The Lake McDonald Lodge Coffee Shop is a visitor services building in the Lake McDonald district of Glacier National Park, Montana. The coffee shop was built in 1965 as part of the National Park Service's Mission 66 program to upgrade visitor facilities, in order to increase visitor dining capacity. Under the Mission 66 projects, visitor facilities were usually comprehensive in nature, providing a range of visitor services. Specialized concession buildings like the Coffee Shop were unusual in Mission 66. It was leased to the Glacier Park Company for operation, in anticipation of the construction of lodging facilities by the company.

The Coffee Shop was designed by Burt L. Gewalt of the Kalispell, Montana architectural firm of Brinkman and Lenon. Gewalt designed the roofline to echo individual design elements of the nearby Lake McDonald Lodge, using compatible paint and trim materials.

==Description==
The Coffee House is located a little to the east of the Lake McDonald Lodge, between the Lodge and the Going-to-the-Sun Road. The 40 ft by 100 ft rectangular one-story shop is set on a small hill, surrounded by a lawn with mature conifers shading the site. The building is clad in white stucco over plywood and battened cedar panels. The roof structure is composed of glued laminated timber frames on steel columns, supporting a modified hipped roof.
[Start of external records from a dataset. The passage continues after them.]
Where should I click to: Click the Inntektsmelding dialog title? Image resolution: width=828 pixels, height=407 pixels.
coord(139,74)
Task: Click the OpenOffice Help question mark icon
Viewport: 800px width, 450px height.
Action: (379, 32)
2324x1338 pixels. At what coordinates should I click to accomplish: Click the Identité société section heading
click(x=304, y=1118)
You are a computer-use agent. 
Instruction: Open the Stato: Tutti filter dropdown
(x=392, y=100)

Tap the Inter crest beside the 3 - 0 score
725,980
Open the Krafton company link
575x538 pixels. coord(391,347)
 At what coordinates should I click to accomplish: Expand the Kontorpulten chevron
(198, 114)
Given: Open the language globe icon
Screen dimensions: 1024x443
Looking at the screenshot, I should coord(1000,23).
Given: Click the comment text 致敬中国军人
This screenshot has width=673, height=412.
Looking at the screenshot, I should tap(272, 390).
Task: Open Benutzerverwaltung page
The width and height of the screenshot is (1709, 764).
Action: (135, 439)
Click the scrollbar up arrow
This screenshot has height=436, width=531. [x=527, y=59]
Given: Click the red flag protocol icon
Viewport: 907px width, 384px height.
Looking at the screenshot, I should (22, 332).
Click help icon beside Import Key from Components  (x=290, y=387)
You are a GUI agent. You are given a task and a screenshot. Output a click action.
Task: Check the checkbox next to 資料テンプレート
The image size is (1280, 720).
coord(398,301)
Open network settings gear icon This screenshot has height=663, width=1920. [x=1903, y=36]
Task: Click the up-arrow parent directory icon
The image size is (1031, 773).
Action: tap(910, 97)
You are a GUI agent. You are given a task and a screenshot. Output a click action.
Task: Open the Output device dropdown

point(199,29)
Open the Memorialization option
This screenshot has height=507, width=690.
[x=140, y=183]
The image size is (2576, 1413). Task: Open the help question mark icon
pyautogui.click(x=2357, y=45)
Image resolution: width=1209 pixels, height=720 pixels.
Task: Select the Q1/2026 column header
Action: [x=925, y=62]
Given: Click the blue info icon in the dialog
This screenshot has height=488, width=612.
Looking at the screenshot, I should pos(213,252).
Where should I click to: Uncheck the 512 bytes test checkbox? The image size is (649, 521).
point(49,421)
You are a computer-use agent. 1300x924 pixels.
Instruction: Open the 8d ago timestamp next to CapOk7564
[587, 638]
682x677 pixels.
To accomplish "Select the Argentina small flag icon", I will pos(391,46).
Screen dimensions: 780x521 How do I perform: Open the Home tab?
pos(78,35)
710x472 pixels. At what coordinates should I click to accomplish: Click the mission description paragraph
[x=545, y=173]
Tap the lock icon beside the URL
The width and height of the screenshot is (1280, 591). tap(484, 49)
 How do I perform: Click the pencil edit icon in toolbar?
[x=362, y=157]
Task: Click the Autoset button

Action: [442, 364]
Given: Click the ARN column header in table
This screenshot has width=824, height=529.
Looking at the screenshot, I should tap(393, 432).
The roof is the building's most significant detail, with clipped ends to echo the main lodge structure, and a louvered roof monitor along the ridge, designed to conceal ventilation equipment in an open roof well. The present monitor has been modified from the original cap structure, which did not cope well with the heavy snow loads at the site. The eaves extend from the building at either end. The stucco panels near the entrance feature metal sculpture designed by Gewalt to express the surrounding mountains.

The interior is arranged with the main dining room in the north end, the kitchen in the middle, and the employees' dining room at the south end. A lunch counter was originally located next to the main entrance near the center of the building. The employees' dining room has been converted to office and storage use. Interior finishes were stained cedar batten panels and vinyl asbestos tile, with an open ceiling space. Original light fixtures by A.W. Pistol remain.

Gewalt drew his design inspiration from the lodge building and from Welton Becket's design for the Canyon Village Lodge at Yellowstone National Park. Gewalt's design has been compared to the "Coffee Shop Modern" style by author Alan Hess, using many of the same structural effects and transparent design elements, as well as conspicuously modern design features. Hess describes Coffee Shop Modern as an offshoot of Googie architecture.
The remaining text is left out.